Mohon tunggu...
Abdul Muis Syam
Abdul Muis Syam Mohon Tunggu... Jurnalis - Terus menulis untuk perubahan

Lahir di Makassar, 11 Januari. Penulis/Jurnalis, Aktivis Penegak Kedaulatan, dan Pengamat Independen. Pernah di Harian FAJAR Makassar (Jawa Pos Grup) tahun 90-an. Owner dm1.co.id (sejak 2016-sekarang). Penulis novel judul: Janda Corona Menggugah. SALAM PERUBAHAN.

Selanjutnya

Tutup

Humaniora

Rizal Ramli, Capres Ideal 2014! ini Alasannya! (Bagian 1)

13 Juni 2013   01:32 Diperbarui: 24 Juni 2015   12:07 432
+
Laporkan Konten
Laporkan Akun
Kompasiana adalah platform blog. Konten ini menjadi tanggung jawab bloger dan tidak mewakili pandangan redaksi Kompas.
Lihat foto
Humaniora. Sumber ilustrasi: PEXELS/San Fermin Pamplona


MESKI
Rizal Ramli (RR) dan orangtuanya berasal dari Padang, namun sejak berusia enam tahun, RR sudah terpaksa pindah ke rumah neneknya, Ny. Rahmah, di Bogor, karena kedua orangtua RR ketika itu telah meninggal dunia.

Ayah RR adalah seorang Wedana atau semacam asisten camat, dan mudah bergaul kepada siapa saja. Sedangkan ibu RR adalah seorang guru yang dikenal disiplin dalam menanamkan sikap moral dan intelektualitas yang tinggi.

“Ibu saya, Rabiah, meninggal lebih dulu saat saya masih berusia lima tahun. Setahun berikutnya bapak saya, Ramli,” ujar RR mengawali kisahnya yang membawa dirinya harus berada di tanah Jawa.

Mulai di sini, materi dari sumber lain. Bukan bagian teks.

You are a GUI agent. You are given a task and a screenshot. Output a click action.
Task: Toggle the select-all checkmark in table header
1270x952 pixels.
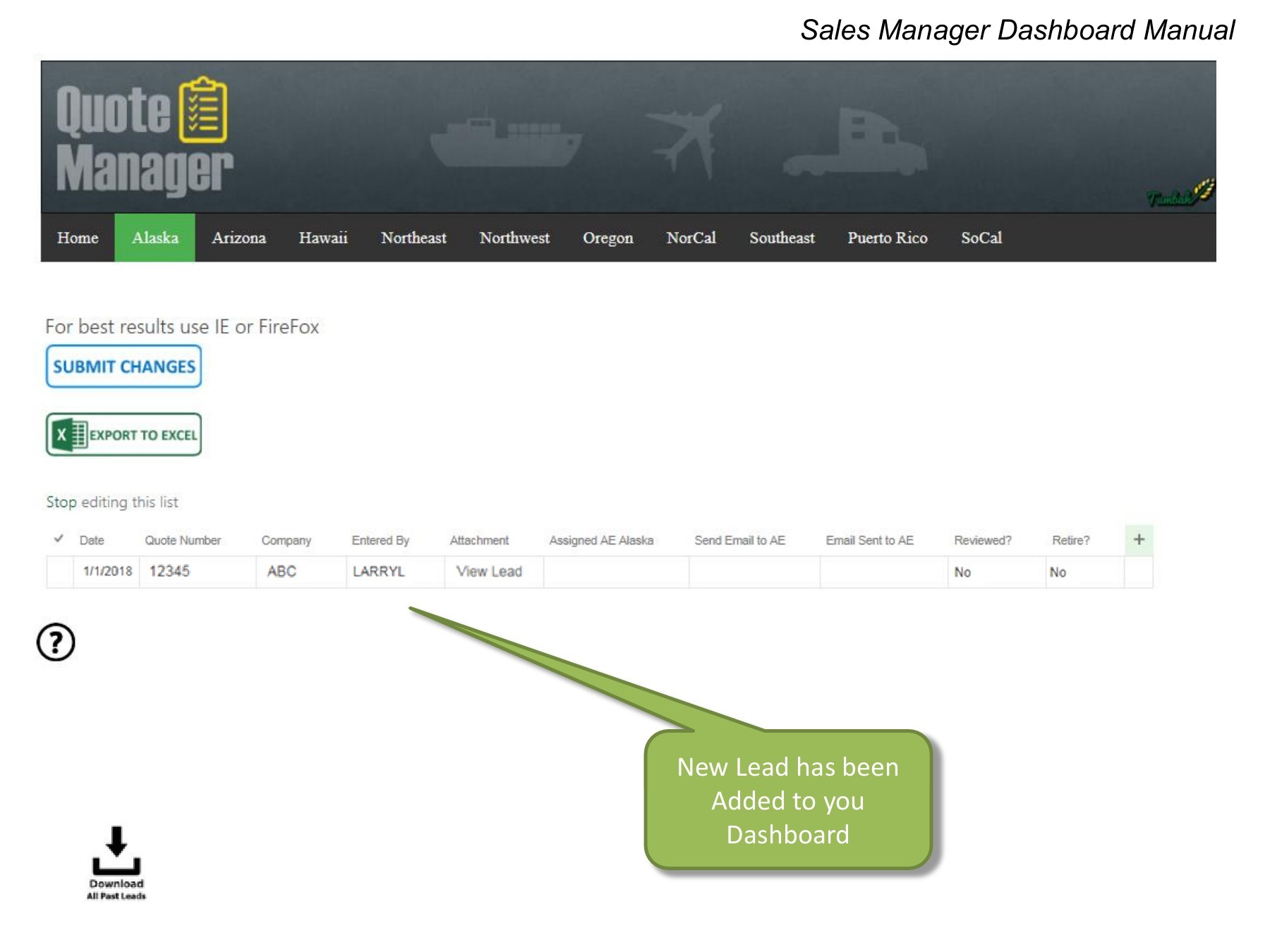(59, 539)
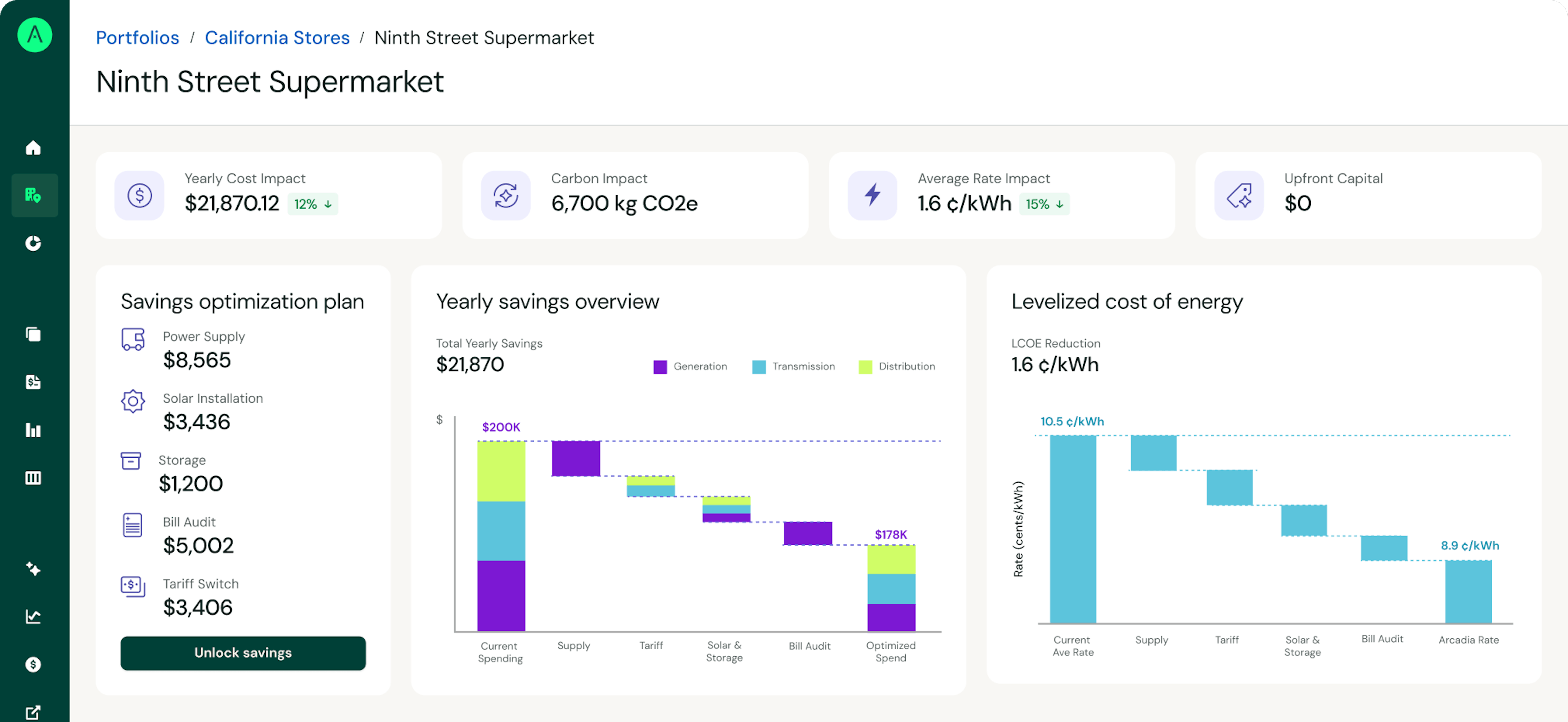The image size is (1568, 722).
Task: Click the blue Transmission legend swatch
Action: coord(758,366)
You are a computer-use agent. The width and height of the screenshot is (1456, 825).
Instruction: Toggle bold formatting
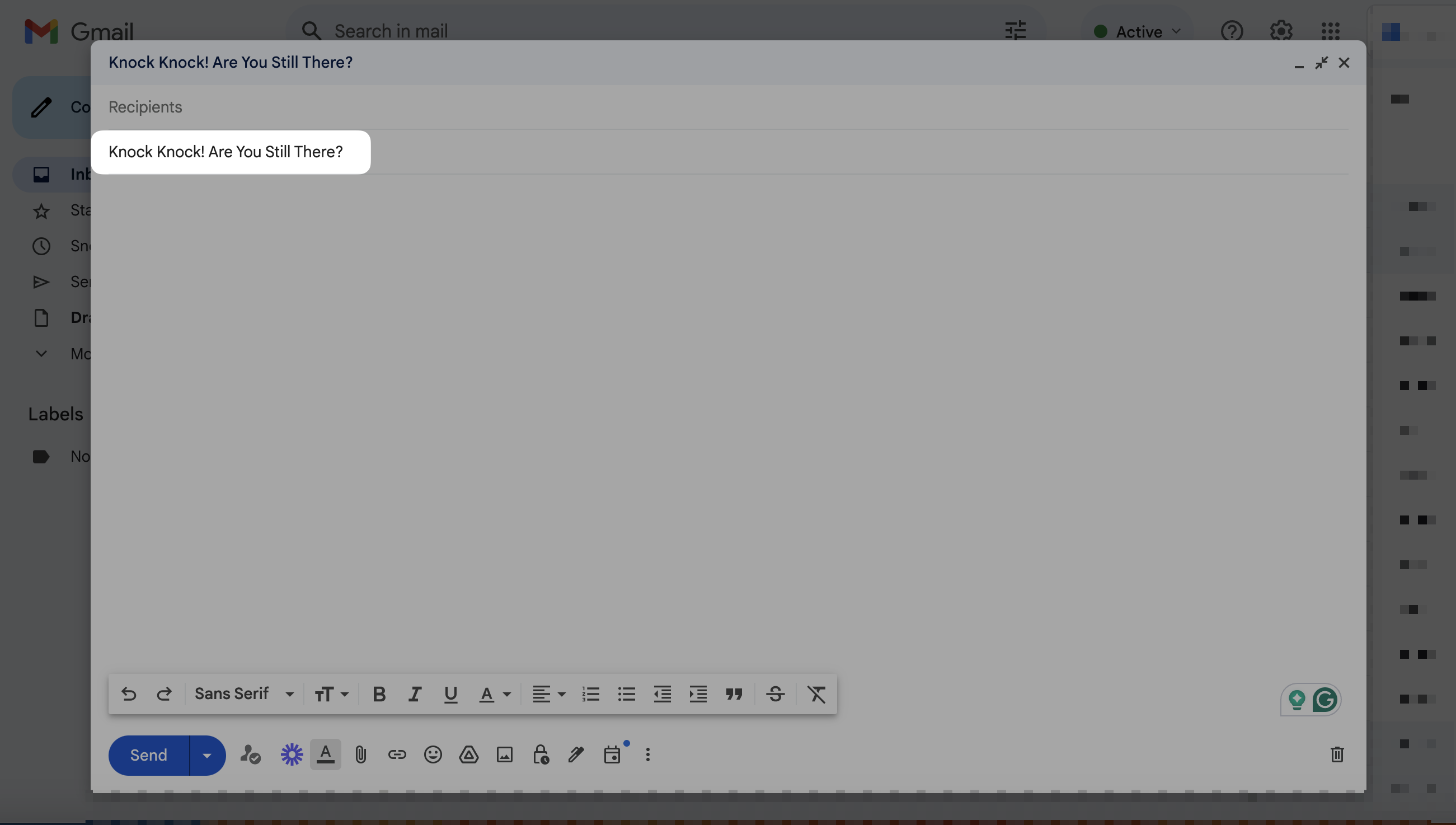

RR yang merupakan anak keempat itu mengisahkan, bahwa ibunya adalah termasuk wanita modern pada zaman itu, yakni di saat perempuan Padang masih jarang memakai sepeda, ibunya yang berpendidikan guru itu juga sudah memiliki sepeda sendiri.

Saat berusia 3 tahun, RR ternyata sudah bisa membaca. Dan itu, katanya, adalah berkat ibunya yang setiap saat mengajari dan membimbingnya mengenal huruf-huruf. “Ibu saya adalah seorang guru, jadi beliau mudah mengajari saya untuk cepat membaca. Dan bagi saya, pandai membaca adalah modal utama untuk bisa lebih baik,” cerita RR seraya menyebutkan bahwa saat di Bogor dirinya sudah membaca sangat banyak komik, cerita pendek dan buku-buku se-Bogor. Dan itu ditekuninya mulai duduk di SD Hutabarat Bogor, SMP 1 Bogor hingga SMA 2 Bogor.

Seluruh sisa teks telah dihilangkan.